* [Work item] Copy exactly the lines of the data below that run from the line holding "Screen dimensions: 737x553" through the line holding "Open クラスターの入力履歴の取得 link", both ends included.

* [Pixel coordinate grounding data]
______

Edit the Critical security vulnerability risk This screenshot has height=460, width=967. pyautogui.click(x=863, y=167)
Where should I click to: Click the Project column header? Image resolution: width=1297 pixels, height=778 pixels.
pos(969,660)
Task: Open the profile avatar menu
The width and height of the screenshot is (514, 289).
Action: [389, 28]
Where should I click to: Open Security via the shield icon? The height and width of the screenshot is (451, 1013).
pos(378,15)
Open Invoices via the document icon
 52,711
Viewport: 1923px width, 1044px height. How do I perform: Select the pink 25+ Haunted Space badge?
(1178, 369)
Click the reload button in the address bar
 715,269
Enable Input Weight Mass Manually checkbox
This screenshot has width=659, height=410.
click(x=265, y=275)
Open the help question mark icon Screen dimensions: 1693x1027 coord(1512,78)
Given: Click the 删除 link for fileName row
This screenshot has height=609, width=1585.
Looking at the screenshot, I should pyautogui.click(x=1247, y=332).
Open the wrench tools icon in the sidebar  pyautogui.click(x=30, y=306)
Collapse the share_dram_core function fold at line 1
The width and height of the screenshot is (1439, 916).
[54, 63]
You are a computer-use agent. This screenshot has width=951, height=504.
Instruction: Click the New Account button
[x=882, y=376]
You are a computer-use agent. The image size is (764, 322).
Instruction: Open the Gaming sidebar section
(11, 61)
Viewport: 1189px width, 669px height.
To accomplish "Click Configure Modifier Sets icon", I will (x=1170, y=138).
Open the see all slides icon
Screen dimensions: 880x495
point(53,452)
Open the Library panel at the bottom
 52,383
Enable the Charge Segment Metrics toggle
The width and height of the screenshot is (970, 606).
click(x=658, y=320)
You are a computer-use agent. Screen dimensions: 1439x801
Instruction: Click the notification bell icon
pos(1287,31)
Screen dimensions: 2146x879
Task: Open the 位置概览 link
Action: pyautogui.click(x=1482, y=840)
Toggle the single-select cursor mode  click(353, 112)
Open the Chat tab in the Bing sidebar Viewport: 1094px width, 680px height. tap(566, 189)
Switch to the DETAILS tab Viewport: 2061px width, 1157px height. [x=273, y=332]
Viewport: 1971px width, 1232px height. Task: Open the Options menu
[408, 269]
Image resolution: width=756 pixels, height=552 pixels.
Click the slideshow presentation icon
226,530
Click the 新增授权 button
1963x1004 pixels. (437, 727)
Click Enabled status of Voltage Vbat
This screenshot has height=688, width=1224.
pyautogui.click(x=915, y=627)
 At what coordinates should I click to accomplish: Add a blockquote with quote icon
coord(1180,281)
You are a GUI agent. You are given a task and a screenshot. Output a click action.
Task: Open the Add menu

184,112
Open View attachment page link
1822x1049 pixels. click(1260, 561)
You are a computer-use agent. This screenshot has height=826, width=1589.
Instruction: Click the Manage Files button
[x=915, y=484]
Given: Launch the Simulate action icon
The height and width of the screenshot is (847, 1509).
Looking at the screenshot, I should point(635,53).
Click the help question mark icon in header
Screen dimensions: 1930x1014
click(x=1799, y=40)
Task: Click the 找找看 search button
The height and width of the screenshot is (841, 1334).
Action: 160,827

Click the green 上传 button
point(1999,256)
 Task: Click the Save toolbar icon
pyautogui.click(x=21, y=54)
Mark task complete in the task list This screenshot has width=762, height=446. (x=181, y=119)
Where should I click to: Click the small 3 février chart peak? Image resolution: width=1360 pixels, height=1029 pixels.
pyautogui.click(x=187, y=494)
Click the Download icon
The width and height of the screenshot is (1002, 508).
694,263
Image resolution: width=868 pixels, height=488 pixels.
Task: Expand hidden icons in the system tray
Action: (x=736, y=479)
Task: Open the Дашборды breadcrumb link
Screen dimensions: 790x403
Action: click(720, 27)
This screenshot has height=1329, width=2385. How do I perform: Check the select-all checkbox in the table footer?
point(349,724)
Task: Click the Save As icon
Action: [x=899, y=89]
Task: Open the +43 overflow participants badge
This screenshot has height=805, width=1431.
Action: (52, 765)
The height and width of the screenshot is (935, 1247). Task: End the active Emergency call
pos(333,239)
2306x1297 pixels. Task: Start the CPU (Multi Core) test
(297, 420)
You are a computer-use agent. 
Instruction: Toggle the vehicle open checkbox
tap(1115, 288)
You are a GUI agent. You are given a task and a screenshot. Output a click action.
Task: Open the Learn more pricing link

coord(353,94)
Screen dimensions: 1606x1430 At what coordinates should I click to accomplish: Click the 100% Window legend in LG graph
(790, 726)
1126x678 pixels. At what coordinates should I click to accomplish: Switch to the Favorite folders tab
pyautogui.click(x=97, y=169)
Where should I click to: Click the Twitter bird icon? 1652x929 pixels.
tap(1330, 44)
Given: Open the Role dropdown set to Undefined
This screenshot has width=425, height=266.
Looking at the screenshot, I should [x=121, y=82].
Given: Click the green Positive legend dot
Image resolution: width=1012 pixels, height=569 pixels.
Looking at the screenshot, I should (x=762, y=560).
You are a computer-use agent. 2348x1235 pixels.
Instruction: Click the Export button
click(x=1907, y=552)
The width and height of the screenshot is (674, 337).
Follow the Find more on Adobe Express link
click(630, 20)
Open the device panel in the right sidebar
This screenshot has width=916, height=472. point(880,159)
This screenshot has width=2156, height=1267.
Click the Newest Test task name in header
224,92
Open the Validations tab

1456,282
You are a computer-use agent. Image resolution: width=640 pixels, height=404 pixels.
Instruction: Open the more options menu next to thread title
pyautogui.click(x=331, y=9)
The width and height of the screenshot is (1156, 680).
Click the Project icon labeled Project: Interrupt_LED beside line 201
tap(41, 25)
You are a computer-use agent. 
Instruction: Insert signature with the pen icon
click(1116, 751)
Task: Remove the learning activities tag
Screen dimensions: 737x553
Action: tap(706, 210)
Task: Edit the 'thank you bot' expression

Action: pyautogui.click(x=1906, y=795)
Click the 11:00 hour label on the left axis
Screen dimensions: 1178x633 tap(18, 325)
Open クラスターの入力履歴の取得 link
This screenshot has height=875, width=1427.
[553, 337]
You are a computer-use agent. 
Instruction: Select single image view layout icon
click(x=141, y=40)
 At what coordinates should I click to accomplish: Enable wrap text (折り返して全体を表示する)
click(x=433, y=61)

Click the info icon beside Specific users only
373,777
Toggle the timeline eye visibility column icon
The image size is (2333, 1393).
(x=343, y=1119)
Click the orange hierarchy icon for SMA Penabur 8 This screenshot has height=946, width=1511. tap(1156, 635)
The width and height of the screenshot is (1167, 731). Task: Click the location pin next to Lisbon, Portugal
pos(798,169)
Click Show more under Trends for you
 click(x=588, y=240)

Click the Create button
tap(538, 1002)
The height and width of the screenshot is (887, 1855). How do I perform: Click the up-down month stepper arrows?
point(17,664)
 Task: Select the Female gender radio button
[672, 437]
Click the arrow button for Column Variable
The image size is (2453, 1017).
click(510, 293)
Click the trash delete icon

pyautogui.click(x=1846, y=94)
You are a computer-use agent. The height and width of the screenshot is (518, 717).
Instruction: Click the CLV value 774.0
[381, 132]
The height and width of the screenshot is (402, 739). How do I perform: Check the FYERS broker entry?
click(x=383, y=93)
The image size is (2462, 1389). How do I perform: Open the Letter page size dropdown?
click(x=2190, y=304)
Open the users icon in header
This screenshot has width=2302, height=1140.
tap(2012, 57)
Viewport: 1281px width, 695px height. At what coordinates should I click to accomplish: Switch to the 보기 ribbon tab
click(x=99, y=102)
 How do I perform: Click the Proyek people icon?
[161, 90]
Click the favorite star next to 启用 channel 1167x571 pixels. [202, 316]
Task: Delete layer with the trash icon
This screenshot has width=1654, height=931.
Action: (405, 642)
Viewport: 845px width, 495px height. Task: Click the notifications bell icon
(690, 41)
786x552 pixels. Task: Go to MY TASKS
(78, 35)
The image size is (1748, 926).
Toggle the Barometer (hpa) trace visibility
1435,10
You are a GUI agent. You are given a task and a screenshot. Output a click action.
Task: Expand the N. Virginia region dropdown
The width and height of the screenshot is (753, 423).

______

* [Output below]
Screen dimensions: 737x553
Action: tap(706, 210)
Task: Edit the 'thank you bot' expression

Action: pyautogui.click(x=1906, y=795)
Click the 11:00 hour label on the left axis
Screen dimensions: 1178x633 tap(18, 325)
Open クラスターの入力履歴の取得 link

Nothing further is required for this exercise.